Regarding to the association of clinicopathological and genetic factors with the survival, we observed an improved survival of early-onset OC patients compared to previously analyzed late-onset OC patients [6]. In addition, our findings revealed survival advantage in early-onset OC patients compared to histology/stage-matched OC patients lacking gBRCA1/2 GPV. This suggests that age is an independent positive prognostic factor and that the survival advantage in early-onset OC primarily stems not solely from the distinct distribution of histological OC types compared to late-onset OC, particularly the lack of prognostically unfavorable HGSC histological subtype in early-onset OC patients. A positive correlation between survival and age as well as improved survival among non-HGSC epithelial OC patients has been described in prior research [67, 68]. Nevertheless, certain investigations have delineated a less favorable prognosis and lower 5-year survival in LGSC OC in early-onset OC [69]. However, we did not observe any difference in survival of LGSC early- and late-onset OC patients. Additionally, our research unveiled a significant initial survival advantage in gBRCA1/2 positive OC patients, consistent with earlier findings [70–72].
While our study stands out as the most intricate and the third-largest investigation focused on early-onset OC patients diagnosed before the age of 30, still a noteworthy limitation lies in the restricted number of patients. The low number of patients hinders our ability to pinpoint potential private causal alleles effectively. These limitations underscore the need for comprehensive data to better understand the complex landscape of early-onset OC and its associated risk factors.
In conclusion, our comprehensive germline analysis of early-onset OC patients revealed two divergent trajectories of potential germline susceptibility. Overrepresentation analysis highlighted an association to BC, supported by the enrichment of GPV in CHEK2 and the presumably BC-specific PRS313, which successfully stratified early-onset OC from PRS controls. The second avenue pointed towards the impaired immune response, indicated by GPV in the LY75-CD302 gene, coupled with diminished HLA diversity. Furthermore, we found a significantly higher GPV burden in early-onset OC patients compared to super-controls.
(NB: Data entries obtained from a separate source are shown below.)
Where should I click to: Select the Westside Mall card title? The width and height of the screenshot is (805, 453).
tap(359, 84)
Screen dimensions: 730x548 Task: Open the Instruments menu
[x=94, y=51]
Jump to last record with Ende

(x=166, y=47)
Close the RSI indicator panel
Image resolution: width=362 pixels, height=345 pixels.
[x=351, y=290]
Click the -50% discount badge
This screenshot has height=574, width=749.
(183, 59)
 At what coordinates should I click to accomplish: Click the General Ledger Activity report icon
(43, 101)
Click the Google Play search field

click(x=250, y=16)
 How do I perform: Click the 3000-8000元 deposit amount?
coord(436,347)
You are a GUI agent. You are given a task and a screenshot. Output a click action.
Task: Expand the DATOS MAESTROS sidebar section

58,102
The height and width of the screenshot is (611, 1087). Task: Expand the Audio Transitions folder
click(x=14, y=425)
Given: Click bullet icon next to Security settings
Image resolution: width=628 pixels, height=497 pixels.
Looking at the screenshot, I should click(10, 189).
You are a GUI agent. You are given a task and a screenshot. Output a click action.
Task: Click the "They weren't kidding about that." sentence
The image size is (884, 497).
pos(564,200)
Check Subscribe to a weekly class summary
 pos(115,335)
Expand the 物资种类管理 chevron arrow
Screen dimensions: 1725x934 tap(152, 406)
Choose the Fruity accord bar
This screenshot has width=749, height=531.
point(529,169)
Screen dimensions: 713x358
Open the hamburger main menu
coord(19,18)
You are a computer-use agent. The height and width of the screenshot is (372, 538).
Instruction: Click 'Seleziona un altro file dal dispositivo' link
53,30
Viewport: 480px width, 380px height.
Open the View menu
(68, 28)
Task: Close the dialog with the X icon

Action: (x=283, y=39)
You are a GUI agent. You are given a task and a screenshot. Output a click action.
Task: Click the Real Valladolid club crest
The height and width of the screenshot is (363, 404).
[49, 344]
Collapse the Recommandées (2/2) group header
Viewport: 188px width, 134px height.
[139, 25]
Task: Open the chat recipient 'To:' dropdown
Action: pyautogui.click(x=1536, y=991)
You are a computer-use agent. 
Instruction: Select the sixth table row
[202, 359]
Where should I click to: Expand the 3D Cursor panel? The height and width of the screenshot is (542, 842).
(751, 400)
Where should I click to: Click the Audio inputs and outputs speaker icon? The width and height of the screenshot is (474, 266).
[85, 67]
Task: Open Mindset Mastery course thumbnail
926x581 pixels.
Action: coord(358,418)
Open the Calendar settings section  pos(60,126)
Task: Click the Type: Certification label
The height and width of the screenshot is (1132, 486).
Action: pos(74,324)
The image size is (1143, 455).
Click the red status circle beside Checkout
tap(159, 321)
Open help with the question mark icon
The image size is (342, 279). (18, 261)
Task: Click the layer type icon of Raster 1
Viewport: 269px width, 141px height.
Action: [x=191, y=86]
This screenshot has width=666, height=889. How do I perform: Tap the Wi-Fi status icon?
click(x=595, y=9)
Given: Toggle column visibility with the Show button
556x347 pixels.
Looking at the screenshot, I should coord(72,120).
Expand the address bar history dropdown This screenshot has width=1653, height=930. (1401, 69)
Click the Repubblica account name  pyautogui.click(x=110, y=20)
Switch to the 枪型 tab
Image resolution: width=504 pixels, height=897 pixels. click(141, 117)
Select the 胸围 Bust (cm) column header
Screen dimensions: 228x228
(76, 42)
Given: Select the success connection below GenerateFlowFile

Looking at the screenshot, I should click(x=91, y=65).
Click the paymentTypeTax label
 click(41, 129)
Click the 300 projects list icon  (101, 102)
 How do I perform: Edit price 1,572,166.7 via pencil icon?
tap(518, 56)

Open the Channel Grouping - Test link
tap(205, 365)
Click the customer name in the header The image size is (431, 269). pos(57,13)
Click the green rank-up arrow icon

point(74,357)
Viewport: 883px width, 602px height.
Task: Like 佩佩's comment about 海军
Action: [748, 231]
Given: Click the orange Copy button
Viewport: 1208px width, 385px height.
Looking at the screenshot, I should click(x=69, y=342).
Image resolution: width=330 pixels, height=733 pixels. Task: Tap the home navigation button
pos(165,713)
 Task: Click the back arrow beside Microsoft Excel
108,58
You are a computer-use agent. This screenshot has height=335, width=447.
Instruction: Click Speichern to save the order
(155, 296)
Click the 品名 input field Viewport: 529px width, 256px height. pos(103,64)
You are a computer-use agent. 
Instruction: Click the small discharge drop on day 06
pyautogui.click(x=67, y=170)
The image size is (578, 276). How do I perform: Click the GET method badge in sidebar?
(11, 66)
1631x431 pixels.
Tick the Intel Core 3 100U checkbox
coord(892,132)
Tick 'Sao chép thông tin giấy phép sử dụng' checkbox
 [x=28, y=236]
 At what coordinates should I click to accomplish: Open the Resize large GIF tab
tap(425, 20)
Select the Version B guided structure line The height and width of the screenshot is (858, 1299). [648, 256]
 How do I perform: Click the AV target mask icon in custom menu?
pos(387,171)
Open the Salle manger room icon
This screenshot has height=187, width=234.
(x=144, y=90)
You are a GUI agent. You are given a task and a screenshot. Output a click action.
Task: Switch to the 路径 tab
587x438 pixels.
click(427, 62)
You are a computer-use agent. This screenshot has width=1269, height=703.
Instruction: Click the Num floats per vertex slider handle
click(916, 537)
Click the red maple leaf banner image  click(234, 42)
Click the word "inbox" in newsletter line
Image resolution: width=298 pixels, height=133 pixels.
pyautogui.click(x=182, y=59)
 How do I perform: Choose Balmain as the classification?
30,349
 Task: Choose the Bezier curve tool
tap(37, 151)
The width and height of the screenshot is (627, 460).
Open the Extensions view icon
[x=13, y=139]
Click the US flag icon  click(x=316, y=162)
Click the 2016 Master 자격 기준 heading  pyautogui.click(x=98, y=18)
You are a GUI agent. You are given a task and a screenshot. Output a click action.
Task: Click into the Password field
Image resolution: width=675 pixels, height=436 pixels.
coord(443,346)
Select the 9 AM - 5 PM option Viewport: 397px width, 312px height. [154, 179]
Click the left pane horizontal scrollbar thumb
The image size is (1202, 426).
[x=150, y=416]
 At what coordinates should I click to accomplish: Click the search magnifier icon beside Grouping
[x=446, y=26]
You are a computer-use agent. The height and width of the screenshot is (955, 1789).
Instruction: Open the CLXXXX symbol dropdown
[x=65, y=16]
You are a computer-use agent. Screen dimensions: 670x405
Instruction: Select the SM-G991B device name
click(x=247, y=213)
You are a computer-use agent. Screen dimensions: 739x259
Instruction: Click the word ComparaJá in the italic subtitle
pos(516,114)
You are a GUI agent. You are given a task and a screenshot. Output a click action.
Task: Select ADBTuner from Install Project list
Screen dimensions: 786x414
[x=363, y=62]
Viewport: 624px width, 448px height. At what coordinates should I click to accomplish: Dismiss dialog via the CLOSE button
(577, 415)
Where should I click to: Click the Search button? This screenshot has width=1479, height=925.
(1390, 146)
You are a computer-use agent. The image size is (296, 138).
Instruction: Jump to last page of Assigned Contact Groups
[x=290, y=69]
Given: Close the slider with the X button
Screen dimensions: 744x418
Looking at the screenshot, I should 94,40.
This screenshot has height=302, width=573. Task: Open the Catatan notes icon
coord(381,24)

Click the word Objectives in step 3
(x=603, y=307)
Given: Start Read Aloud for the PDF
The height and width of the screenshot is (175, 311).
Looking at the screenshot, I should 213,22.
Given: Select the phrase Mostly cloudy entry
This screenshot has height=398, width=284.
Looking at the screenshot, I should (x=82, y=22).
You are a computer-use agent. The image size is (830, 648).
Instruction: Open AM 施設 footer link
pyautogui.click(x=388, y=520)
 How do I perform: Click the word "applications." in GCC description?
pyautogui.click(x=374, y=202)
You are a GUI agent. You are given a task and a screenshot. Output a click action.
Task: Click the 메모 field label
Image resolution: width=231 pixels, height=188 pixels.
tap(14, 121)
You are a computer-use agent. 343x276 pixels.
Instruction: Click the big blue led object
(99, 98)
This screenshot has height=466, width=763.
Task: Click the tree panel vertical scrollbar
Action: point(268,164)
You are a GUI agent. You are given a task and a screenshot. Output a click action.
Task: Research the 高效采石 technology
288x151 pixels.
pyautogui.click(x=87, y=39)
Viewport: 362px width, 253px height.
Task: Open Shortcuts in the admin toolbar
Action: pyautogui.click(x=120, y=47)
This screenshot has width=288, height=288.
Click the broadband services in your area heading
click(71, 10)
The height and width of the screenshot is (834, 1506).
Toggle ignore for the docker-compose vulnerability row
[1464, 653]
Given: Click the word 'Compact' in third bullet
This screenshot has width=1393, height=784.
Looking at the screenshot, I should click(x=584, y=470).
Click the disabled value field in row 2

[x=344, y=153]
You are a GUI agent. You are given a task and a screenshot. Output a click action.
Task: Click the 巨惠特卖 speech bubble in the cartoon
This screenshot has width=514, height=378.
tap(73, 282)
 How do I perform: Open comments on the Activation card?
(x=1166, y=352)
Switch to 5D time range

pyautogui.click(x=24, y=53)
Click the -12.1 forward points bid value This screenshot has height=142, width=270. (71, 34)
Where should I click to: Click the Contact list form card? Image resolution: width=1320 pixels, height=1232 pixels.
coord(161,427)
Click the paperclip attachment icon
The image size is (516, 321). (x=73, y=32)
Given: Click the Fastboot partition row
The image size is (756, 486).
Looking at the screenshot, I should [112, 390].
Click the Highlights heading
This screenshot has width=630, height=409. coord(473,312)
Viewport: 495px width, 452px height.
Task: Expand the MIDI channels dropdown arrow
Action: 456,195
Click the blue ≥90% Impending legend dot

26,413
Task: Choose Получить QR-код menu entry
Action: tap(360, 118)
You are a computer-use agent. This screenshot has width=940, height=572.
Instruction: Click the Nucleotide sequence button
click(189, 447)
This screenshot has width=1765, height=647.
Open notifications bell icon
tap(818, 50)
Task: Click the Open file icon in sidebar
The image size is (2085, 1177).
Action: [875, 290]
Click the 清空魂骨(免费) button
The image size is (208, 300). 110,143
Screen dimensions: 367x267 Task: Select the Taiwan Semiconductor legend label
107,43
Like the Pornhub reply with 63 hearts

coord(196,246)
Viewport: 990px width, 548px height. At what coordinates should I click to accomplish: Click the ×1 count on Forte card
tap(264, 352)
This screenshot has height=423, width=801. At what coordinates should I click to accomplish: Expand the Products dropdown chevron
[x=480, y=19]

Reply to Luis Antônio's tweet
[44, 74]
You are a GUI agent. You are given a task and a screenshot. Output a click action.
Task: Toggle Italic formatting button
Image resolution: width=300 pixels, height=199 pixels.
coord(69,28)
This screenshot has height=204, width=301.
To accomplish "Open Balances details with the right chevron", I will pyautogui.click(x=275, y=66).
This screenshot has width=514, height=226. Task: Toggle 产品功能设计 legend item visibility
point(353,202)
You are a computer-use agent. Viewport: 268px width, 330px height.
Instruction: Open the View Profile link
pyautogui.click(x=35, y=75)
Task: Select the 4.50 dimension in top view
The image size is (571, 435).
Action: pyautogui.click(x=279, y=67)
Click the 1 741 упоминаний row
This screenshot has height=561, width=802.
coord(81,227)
In summary, the genetic predisposition to early-onset of OC appears to be a very heterogeneous and complex process beyond the conventional Mendelian monogenic understanding of hereditary cancer predisposition with a modifying role of the immune system. Based on our results, we speculate that rather a cumulative GPV burden than GPV in specific genes may increase early-onset OC risk, especially when it is concomitant with reduced HLA diversity, which affects the efficiency of neoantigen recognition. However, it cannot be definitively excluded that the occurrence of early-onset OC is a random event influenced by the chance and varying values of random variables.